--- Start of PROVIDED RECORDS ---

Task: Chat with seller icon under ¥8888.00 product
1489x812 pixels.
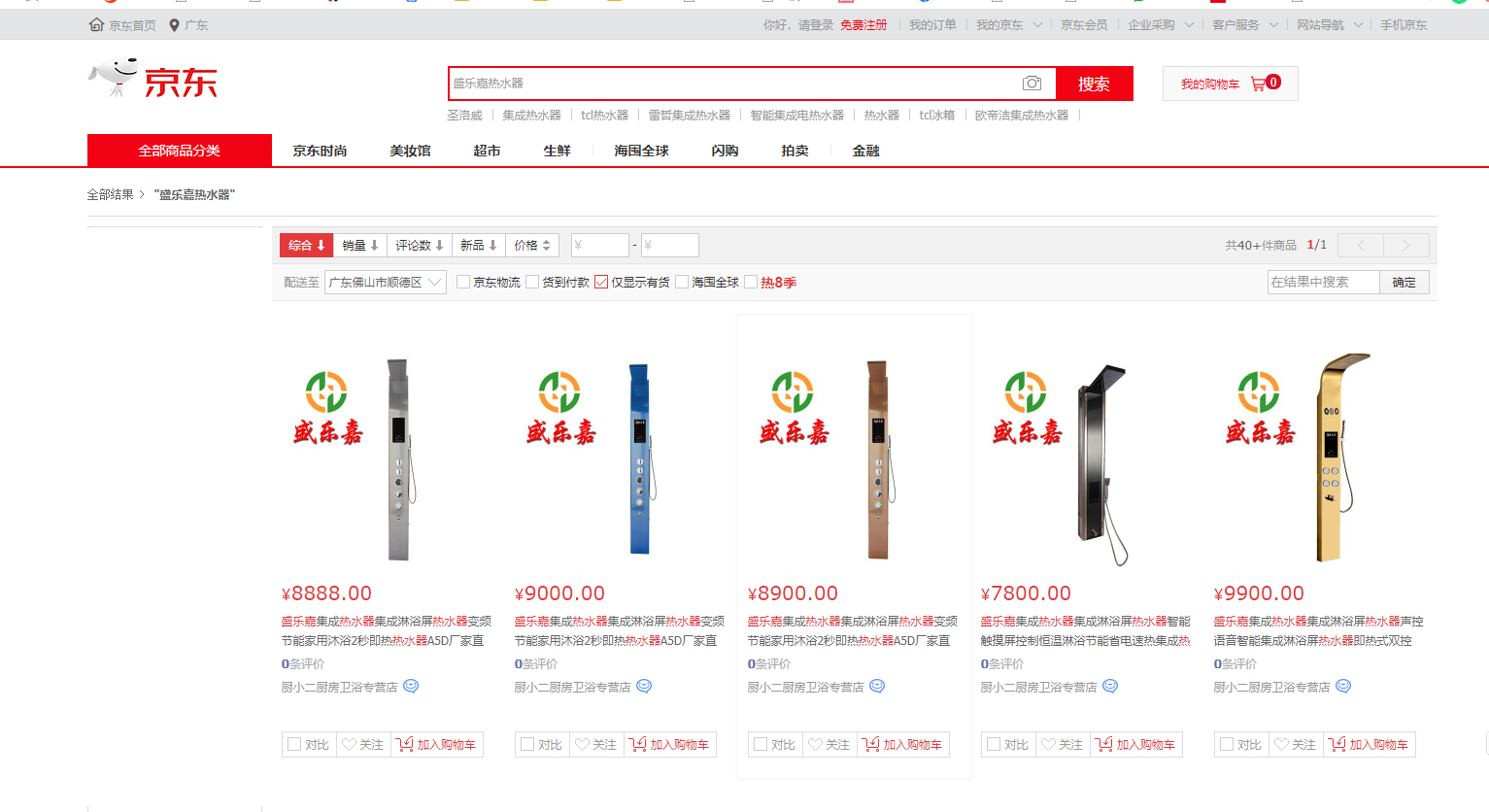Action: pyautogui.click(x=411, y=687)
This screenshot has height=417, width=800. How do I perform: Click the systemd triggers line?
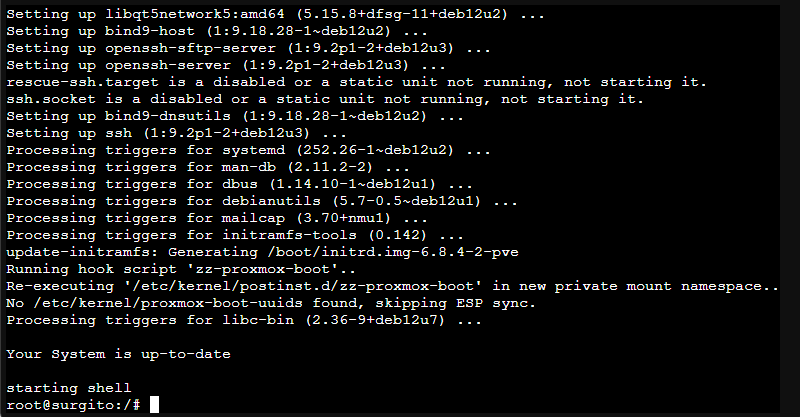tap(247, 150)
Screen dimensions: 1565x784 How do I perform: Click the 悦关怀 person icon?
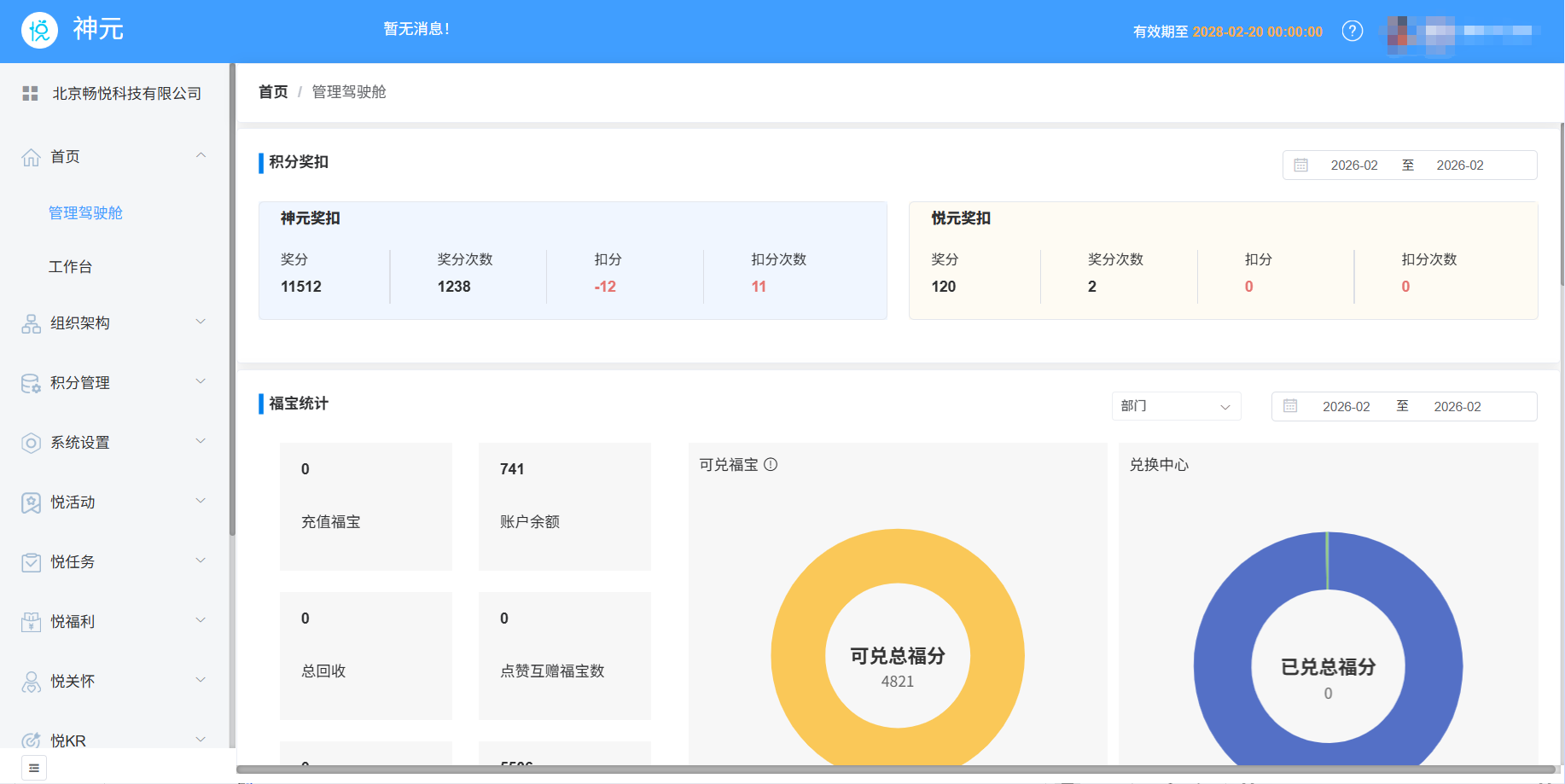31,681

--- End of PROVIDED RECORDS ---

### GOAL:
Copy everything from the line containing "Screen dimensions: 1565x784" down to the end of the data, putting "profile icon" in place of "person icon" and leaving all else unchanged. Leave the pictures out.

### CORRECT ANSWER:
Screen dimensions: 1565x784 How do I perform: Click the 悦关怀 profile icon?
31,681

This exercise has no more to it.